After returning from climbing, a few of the girls and I hiked up to Bible Point.  It was about a mile hike (and about another 3/4th of a mile from our cabin to the trail head) to the top of a hill (it would be a mountain in Texas) that overlooked the camp on one side and a beautiful valley on the other.  It was a bit more intense than we originally though it would be and, especially those who had been climbing earlier in the day were winded by the time we made it to the top, but it was so very much worth the effort.  The view was amazing and we still made it back to camp in time to shower before our dinner BBQ cookout.  Dinner was wonderful pork and chicken BBQ with most of the fixings (although ice cream instead of cobbler, which was almost as good) and, as per our tradition, the ATPs gave up walking places at camp at this point in the trip.  We ran into town to get gas for the vans and came back from large group worship which included a fun slideshow with pictures from the week, our senior pastor doing his "laugh routine" (which is hilarious.  Plus, it's amazing for the kids to see the guy who preaches the word every Sunday morning being silly and goofy and demonstrating various types of laughs.  Apparently he also used mostly Far Side cartoons for his illustrations while teaching the world and life view seminar.), a great message from our main speaker that wrapped up the teaching on the incarnation and encouraged us to go out and enjoy God's beautiful creation and wonderful singing.  Small group was a good time of sharing for our girls and everyone was all packed up before turning in for the night.  That last part was especially important as we pulled out just after 5am the next morning to start what would turn into a 15.5 hour van ride home.  The drive is always a bit brutal, but it is so very much worth the effort.  And, once again, it was one of the best weeks of my year.
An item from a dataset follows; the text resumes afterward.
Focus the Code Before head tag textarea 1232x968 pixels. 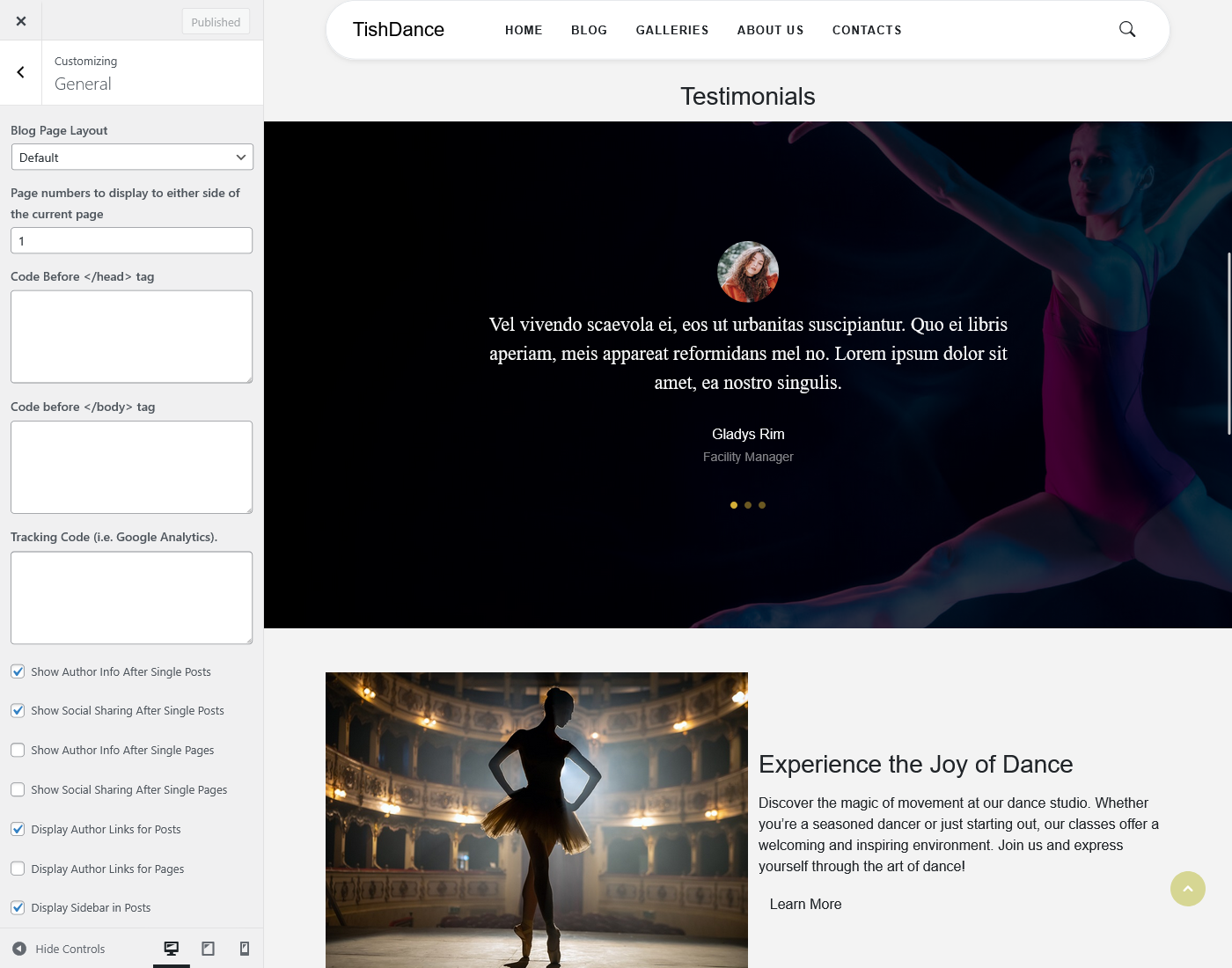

Now I'm home and trying to get caught up on life and chores while also trying to take the time to process everything from the week.  It's so easy for me to slip into the routines and stuff of daily life back home and to not take the time to really meditate on the things that I've learned on trips like these.  That's going to be especially hard to do this year as one week from today I leave for my two week mission trip to India.  I've designated today as "recovery day".  While I won't get a nap in, I've got my bags unpacked, laundry done, mail dealt with, many chores finished up and I shouldn't have any problems being ready for the week.  About the only thing I won't get done today is wade through all of my backlogged emails (on my personal account, I don't want to think about dealing with my work emails.  That's what tomorrow morning is for.).  Tomorrow I'll start my final preparations for India as well as resume my normal work week schedule (and this is a long week, no off-Friday to look forward to.  That helps in terms of needing to use less vacation time, but doesn't make for fun work weeks.).  

Here's some pictures.

Some of the kids playing in the snow in Rocky Mountain National Park on Tuesday during our drive along Trail Ridge Road.
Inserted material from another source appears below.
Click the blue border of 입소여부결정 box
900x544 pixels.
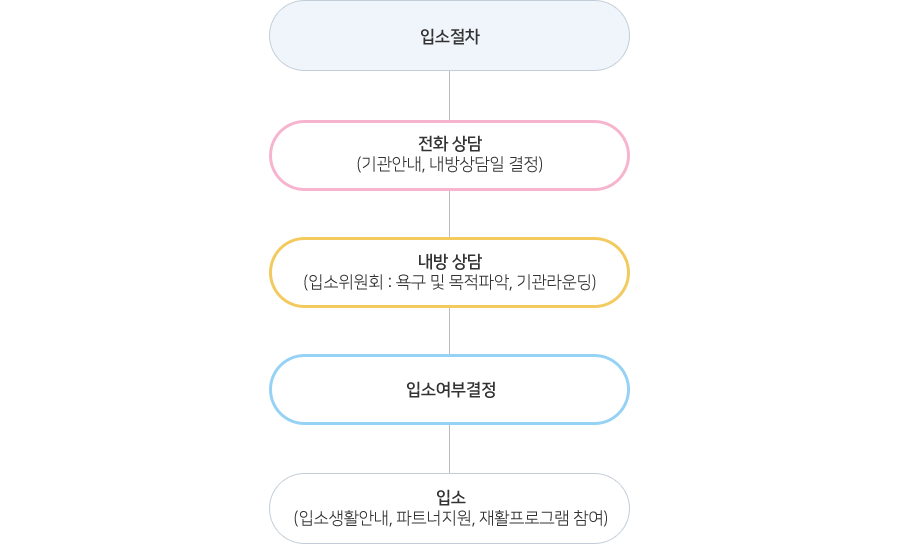point(449,356)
The yearly ATP picture at the highest spot above the visitor's center on Trail Ridge Road.  Left to right is Lauren, me, Brian and Travis.
Cub Lake, an intermediate destination during our seven mile hike on Thursday.  Those who remember stories from previous RYMs will be proud to hear that we finally found the official Cub Lake Trailhead this time.
Me on the hike Thursday, just above Cub Lake.
The girls who hiked to Bible Point with me.  Left to right is Mary, Lauren, Hulda and Whitney.  All but Lauren were my roommates for the week.  We had a lot of fun rooming together and I was most impressed with their efforts to keep the room clean and mostly organized during the week.

*Which we learned is correctly pronounced with a short "a", like in "rad".
**ATPs are Adult Type People.  We're old enough and responsible enough for parents to trust us with the care of their kids for week, but we're not so mature as to be above starting a marshmallow fight, incessantly teasing someone about an embarrassing mountain biking incident, getting overly excited about winning "the alphabet game" on an excessively long car ride or, well, a lot of other things that "real adults" just don't do.
***You know, the one with the sky blue colored ceiling that, in Colorado, has less air in the air.